The expression of a large number of genes, including those involved in liver metabolism, is regulated by the daily pattern of circadian rhythms. When components of the circadian clock are not functioning properly, normal metabolism is disrupted, resulting in disorders such as diabetes, obesity and high blood pressure.

Now researchers have found that a diet high in fat can interrupt the components necessary for maintaining the liver's circadian rhythms, resulting in widespread changes in metabolism. Paolo Sassone-Corsi and his group at University of California-Irvine fed mice either a high-fat diet (HFD) or normal chow at the same quantities and times for a period of 10 weeks. They measured levels of metabolites every 4 h through the circadian cycle. Of the 306 metabolites they identified, 77% showed an effect of diet on their rhythmicity (Cell 155, 1464–1478; 2013).

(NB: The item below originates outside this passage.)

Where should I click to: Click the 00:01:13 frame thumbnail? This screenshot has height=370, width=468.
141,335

Circadian rhythms within cells are controlled by transcriptional feedback loops that produce oscillations in gene expression. Two 'clock' compounds that regulate these feedback loops, CLOCK and BMAL1, are impeded by a HFD, preventing the normal oscillations in expression of metabolites in the liver. Of the transcripts that oscillated in expression, 49.5% were rhythmic only in the normal diet condition but not in the HFD condition.

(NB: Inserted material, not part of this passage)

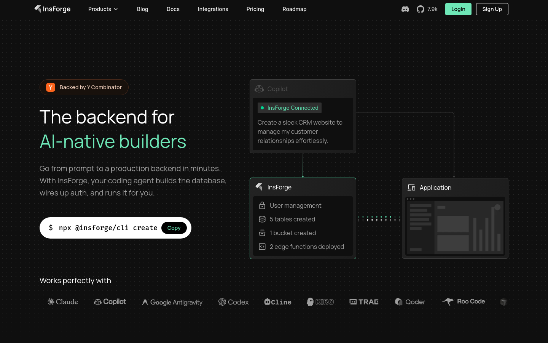The image size is (548, 343).
Task: Select the Codex logo
Action: pos(233,302)
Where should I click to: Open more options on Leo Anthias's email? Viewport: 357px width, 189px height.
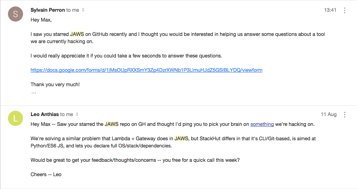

For many of the metabolites and genes that remained oscillating in the HFD condition, the phase of their oscillations was shifted forward, disrupting the temporal coherence between their cycles and those of their related transcripts. This coherence is important for maintaining metabolic homeostasis.

The HFD also induced oscillations of transcripts and metabolites that usually do not change with the circadian clock: 38 metabolites and 654 genes were newly oscillating exclusively in HFD-fed mice. These effects were mediated both by interfering with the recruitment of CLOCK and BMAL1 to chromatin and by inducing the activity of a transcription factor called PPAR-γ.

The mice fed a HFD became obese, raising the question of whether obesity, and not greater caloric intake, was the cause for the circadian reprogramming of the metabolites. But in another group of mice, a short, 3-day exposure to HFD was enough to initiate the cycling changes even though these mice were a healthy weight.

Yet another group of mice was fed a HFD for 10 weeks followed by 2 weeks of normal chow. The rhythms in these mice normalized after returning to the normal diet, demonstrating that the HFD-induced transcriptional and epigenetic changes are reversible.